Transformations - Pre-load transformation

Related products: CData Sync

I would like to be able to do two things with Transformations:

  • Be able to execute a transformation at the Start of a job, rather than just at the end.  So a Trigger of “Before job”.
  • Be able to execute a transformation against a Source, not just a Target.

 

I know I could do this by rigging up something with Job Events, but using the Transformation feature is so much cleaner.

Hi Doug,

It appears we missed this one, so apologies for the delay in responding to this request.

To address the points mentioned here:

Be able to execute a transformation at the Start of a job, rather than just at the end.  So a Trigger of “Before job”.

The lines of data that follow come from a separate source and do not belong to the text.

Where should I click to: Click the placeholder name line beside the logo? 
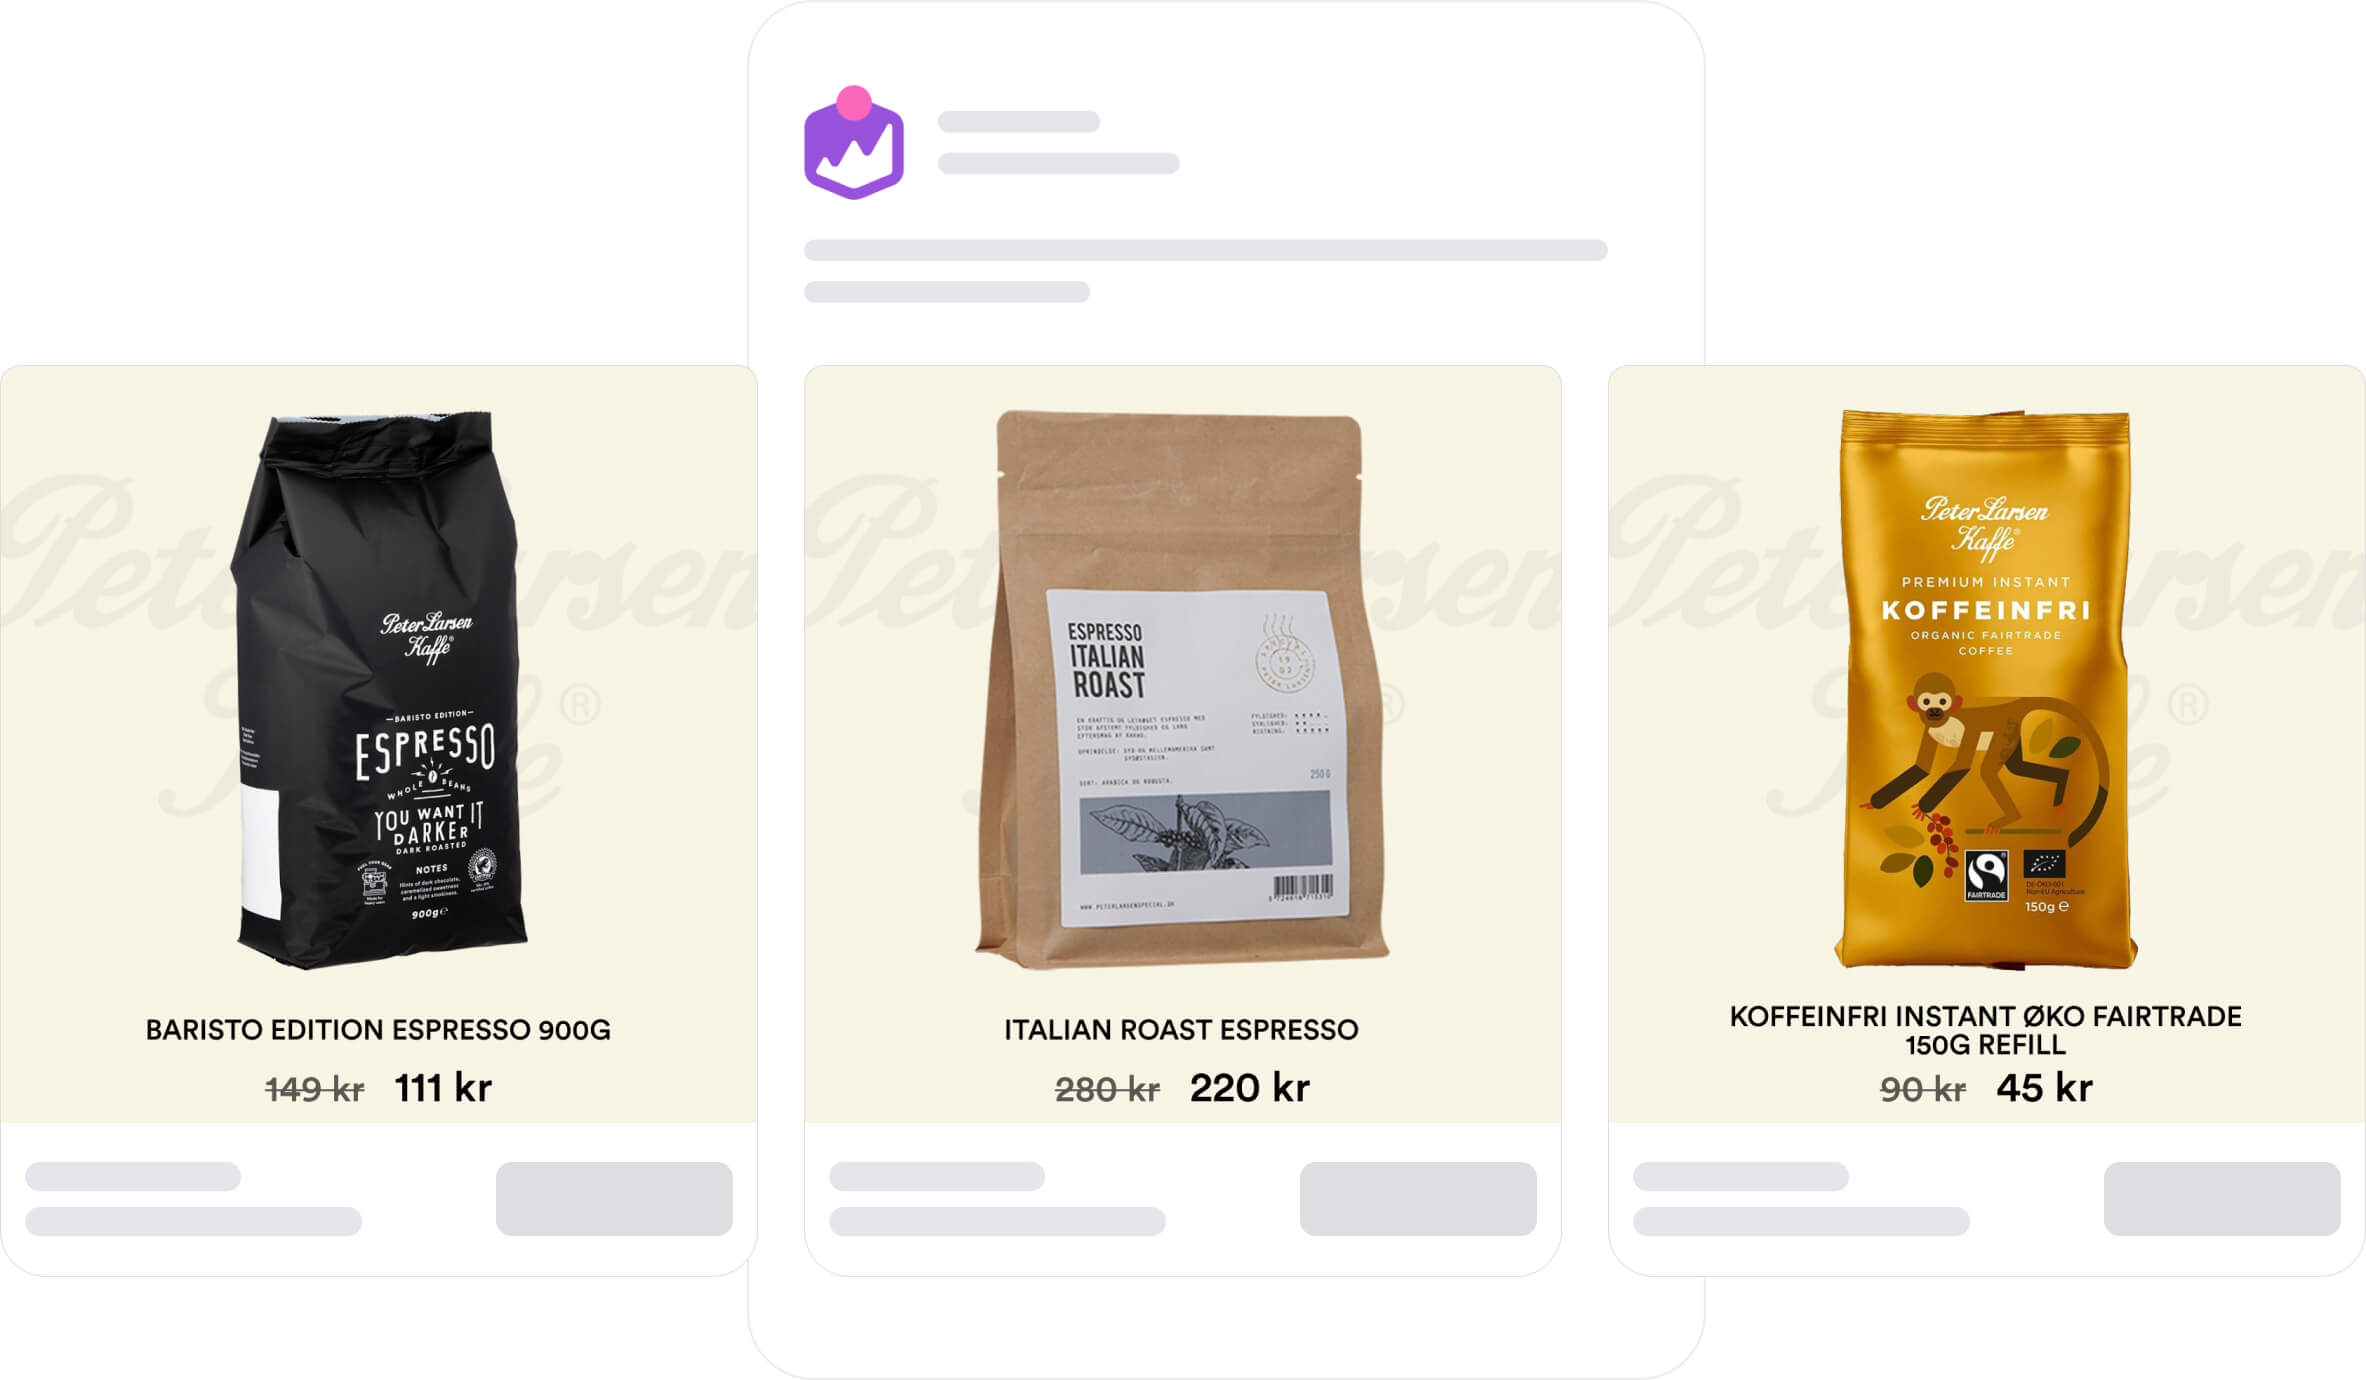[x=1018, y=122]
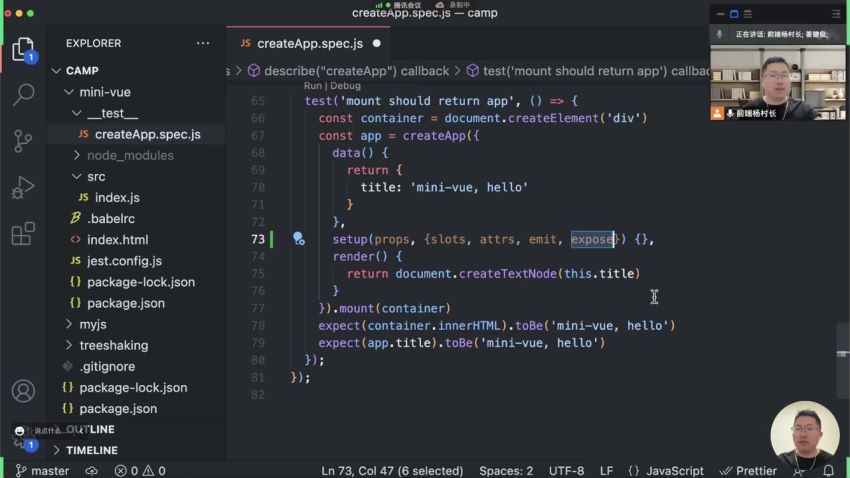Select the createApp.spec.js editor tab

[x=309, y=43]
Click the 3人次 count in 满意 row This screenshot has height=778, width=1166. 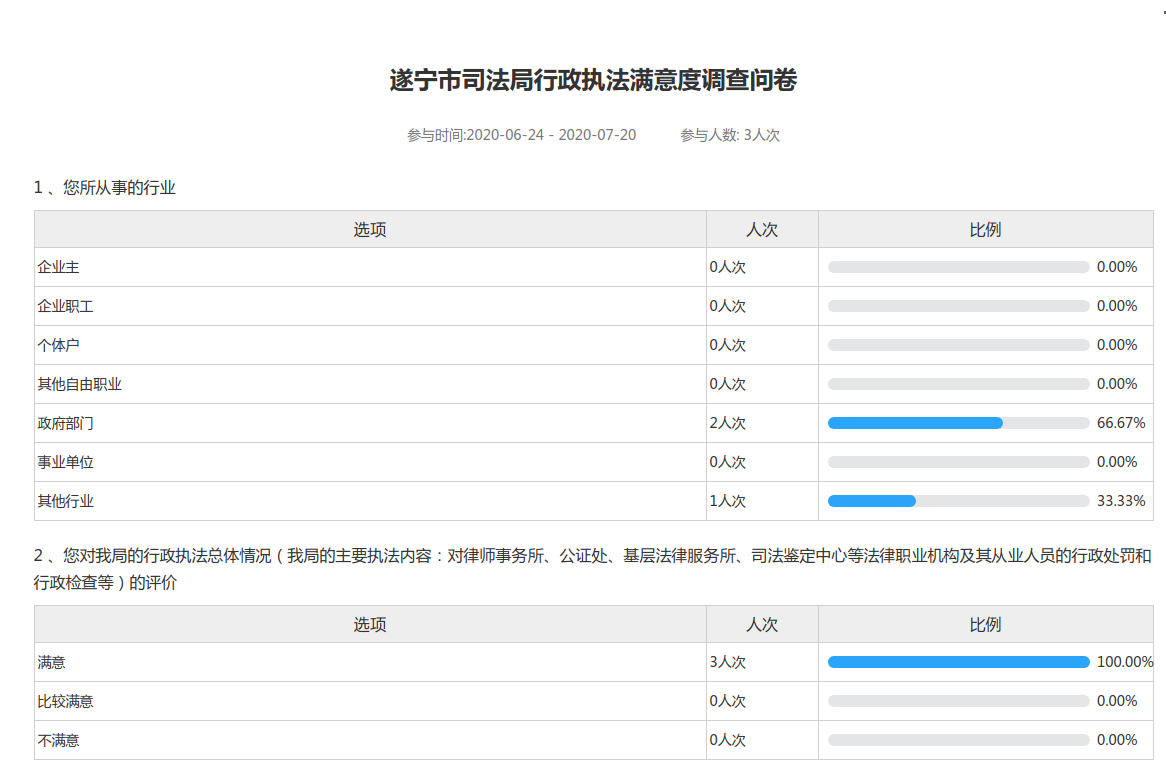click(x=728, y=662)
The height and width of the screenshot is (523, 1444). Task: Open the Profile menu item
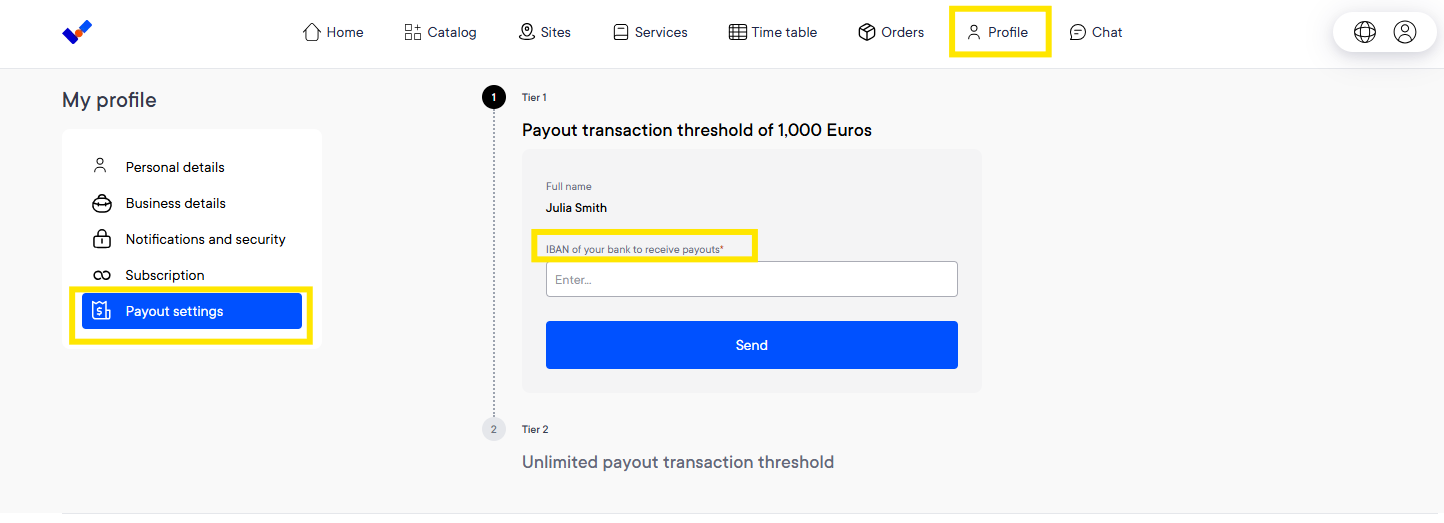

This is definitely something we can take a look at, however, understanding your specific use case beforehand is needed so our developers and product team can investigate if the scenario is possible to support.

Can you please give us more information on what you are trying to achieve; What kind/ type of transformations would you like to run and for what purpose (i.e. data validation, preliminary transformations etc. ?.

An example and a more complete description would be appreciated.

Be able to execute a transformation against a Source, not just a Target.

For this one, I'm afraid this request does not align with the intended usage of the Transformations in Sync, therefore, it's not a capability we can support.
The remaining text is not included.